Steuerrazzia bei der Deutschen Bank: Ermittler durchsuchen Zentrale in Frankfurt
Frankfurt am Main. Deutschlands größtes Geldhaus bekommt erneut Besuch von den Ermittlern: Am Mittwochmorgen haben Staatsanwaltschaft und Steuerfahndung die Zentrale der Deutschen Bank in Frankfurt durchsucht. Im Fokus steht der Verdacht der Steuerhinterziehung im Zusammenhang mit sogenannten Cum-Cum-Geschäften. Es ist bereits die dritte Durchsuchung bei der Bank in diesem Jahr.
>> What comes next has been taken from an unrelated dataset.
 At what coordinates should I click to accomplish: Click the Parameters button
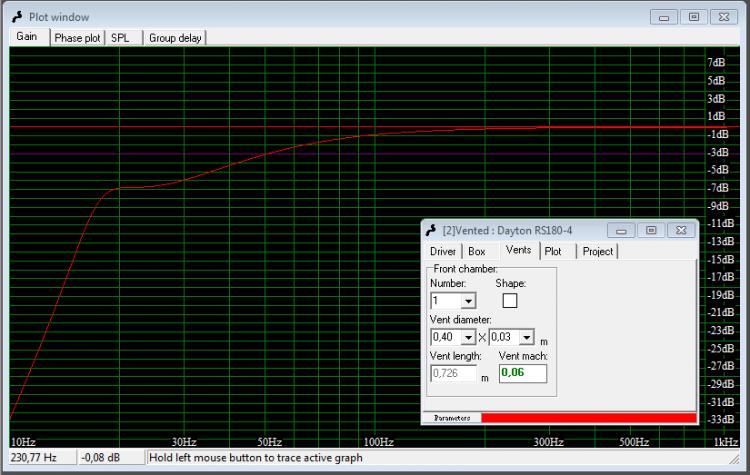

Die Deutsche Bank bestätigte den Einsatz. “Wir bestätigen, dass in den Geschäftsräumen der Deutschen Bank eine Maßnahme der Staatsanwaltschaft Düsseldorf durchgeführt wird”, teilte ein Sprecher mit. Nach Kenntnis der Bank gehe es dabei um Geschäfte der Postbank, die inzwischen zur Deutschen Bank gehört, aus zurückliegenden Jahren. Die Ermittler selbst äußerten sich zunächst nicht näher.
Was hinter Cum-Cum steckt
Bei Cum-Cum-Geschäften geht es im Kern um einen Steuertrick rund um Aktien und deren Dividenden. Vereinfacht gesagt schoben Banken und andere Akteure im In- und Ausland Aktien deutscher Unternehmen kurz vor dem Stichtag für die Dividende hin und her – mit dem Ziel, Kapitalertragsteuer zu vermeiden oder sich zu Unrecht erstatten zu lassen. Dem Staat und damit den Steuerzahlern entstand dadurch über die Jahre ein Milliardenschaden.
Der Skandal beschäftigt die Justiz seit Langem. Lange galt die Deutsche Bank dabei eher als Randfigur. Recherchen von Süddeutscher Zeitung und WDR deuteten im Frühjahr 2026 jedoch darauf hin, dass das Institut selbst in größerem Umfang an solchen Geschäften beteiligt gewesen sein könnte. Nach Medienberichten stehen Deals mit einem Volumen von mehreren Hundert Millionen Euro im Raum.
Nicht die erste Razzia
Für die Deutsche Bank ist es ein weiterer Eintrag in einer langen Liste von Ermittlungen. Schon Anfang des Jahres hatten Fahnder die Zentrale in Frankfurt durchsucht – damals ging es um den Verdacht der Geldwäsche. Der aktuelle Fall trifft die Bank in einer eigentlich starken Phase: Erst kürzlich hatte das Institut mit einem Rekordgewinn für 2025 geglänzt.
Zu einem Vorwurf ist die Bank damit noch nicht verurteilt. Die Durchsuchung dient dazu, Beweise zu sichern; über Ergebnisse und mögliche Konsequenzen ist bislang nichts bekannt. Für alle Beteiligten gilt die Unschuldsvermutung.